A limitation of our study is that ex vivo
challenge experiments require fresh biopsies from symptom-free CD patients on a gluten-free diet. Biopsies included in this study were all collected based on clinical requirements for the diagnostic procedure 
. Collection of a second biopsy after treatment with gluten-free diet is therefore performed only in a fraction of the patients and hence only few biopsies from treated CD patients are available for research and consequently the number of biopsies subjected to ex vivo
challenge in this study is limited.
Collectively, the data presented here suggest that the IL-17A producing cells play a major role in the pathogenesis of CD, that both gluten and CD associated bacteria provoke an IL-17A response in the intestinal mucosa of CD patients and that the magnitude of the adverse IL-17A reaction to gluten is markedly influenced by the composition of the resident microbiota and the amount of CD associated bacteria present.

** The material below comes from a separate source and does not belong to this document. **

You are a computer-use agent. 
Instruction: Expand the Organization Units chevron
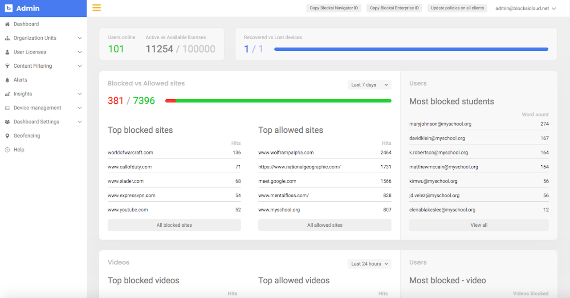(80, 38)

The results are in line with the hypothesis that circumstances causing disturbances when the resident microbiota of the small intestine is established can lead to long-lasting dysbiosis with increased amounts of one or several of the CD associated bacterial species we have identified. These changes in microbiota may influence the magnitudes of IL-17A responses to gluten and be risk factors for contraction of CD in predisposed children. Possibly some of the contradictive results on IL-17A responses in CD in the literature 
can be explained by the degree of dysbiosis in the individual’s gut microbiota and the presence or absence of the CD associated bacteria.